■ **EXCERPTED TEXT**:
==============================

Prior to 1800, there may have been more than 200 southern resident orcas. Today, there are about 89. And the federal government has brought in a hammer – the Endangered Species Act – to protect the orca.

But recovery will be difficult. Orcas are at the top of the Puget Sound food chain, and their depletion is an indicator of a deeply troubled ecosystem, many scientists say.

And any proposals to save the orca are guaranteed to rile development, industry and shipping interests, along with many others who depend on Puget Sound for their living. Building, property rights and farming interests already are suing to throw out the listing.

“I see catastrophic economic impacts,” said Tim Harris, general counsel for the Building Industry Association of Washington, a plaintiff in the suit. “I see it slowing and crippling development, driving up housing costs and hurting jobs.”

And saving these creatures, experts say, will require operating in a realm of great uncertainty, and waiting to see results years down the road.

The bottom line: There’s no quick, sure recipe for orca recovery.

==============================

Target position entries:
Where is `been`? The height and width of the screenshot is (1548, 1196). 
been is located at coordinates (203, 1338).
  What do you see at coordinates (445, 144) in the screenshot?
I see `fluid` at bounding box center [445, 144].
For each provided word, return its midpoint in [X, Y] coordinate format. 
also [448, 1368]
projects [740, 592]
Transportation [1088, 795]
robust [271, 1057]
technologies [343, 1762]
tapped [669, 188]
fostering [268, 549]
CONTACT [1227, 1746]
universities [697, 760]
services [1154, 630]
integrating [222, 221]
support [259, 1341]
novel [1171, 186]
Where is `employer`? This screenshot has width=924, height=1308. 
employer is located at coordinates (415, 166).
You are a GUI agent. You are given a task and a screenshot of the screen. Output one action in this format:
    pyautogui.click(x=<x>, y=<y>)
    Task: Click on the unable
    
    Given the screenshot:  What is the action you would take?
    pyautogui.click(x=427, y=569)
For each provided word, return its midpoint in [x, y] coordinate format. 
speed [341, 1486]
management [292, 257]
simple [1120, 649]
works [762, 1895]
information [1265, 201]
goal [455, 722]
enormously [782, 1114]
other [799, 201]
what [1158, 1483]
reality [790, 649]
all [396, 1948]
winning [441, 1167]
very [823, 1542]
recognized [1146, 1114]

==============================

■ **TASK DETAILS**: Copy out the passage on orca recovery word for word, in full. The entries are separate material and have no connection to the text about southern resident orcas.

■ **THE ANSWER**:
Prior to 1800, there may have been more than 200 southern resident orcas. Today, there are about 89. And the federal government has brought in a hammer – the Endangered Species Act – to protect the orca.

But recovery will be difficult. Orcas are at the top of the Puget Sound food chain, and their depletion is an indicator of a deeply troubled ecosystem, many scientists say.

And any proposals to save the orca are guaranteed to rile development, industry and shipping interests, along with many others who depend on Puget Sound for their living. Building, property rights and farming interests already are suing to throw out the listing.

“I see catastrophic economic impacts,” said Tim Harris, general counsel for the Building Industry Association of Washington, a plaintiff in the suit. “I see it slowing and crippling development, driving up housing costs and hurting jobs.”

And saving these creatures, experts say, will require operating in a realm of great uncertainty, and waiting to see results years down the road.

The bottom line: There’s no quick, sure recipe for orca recovery.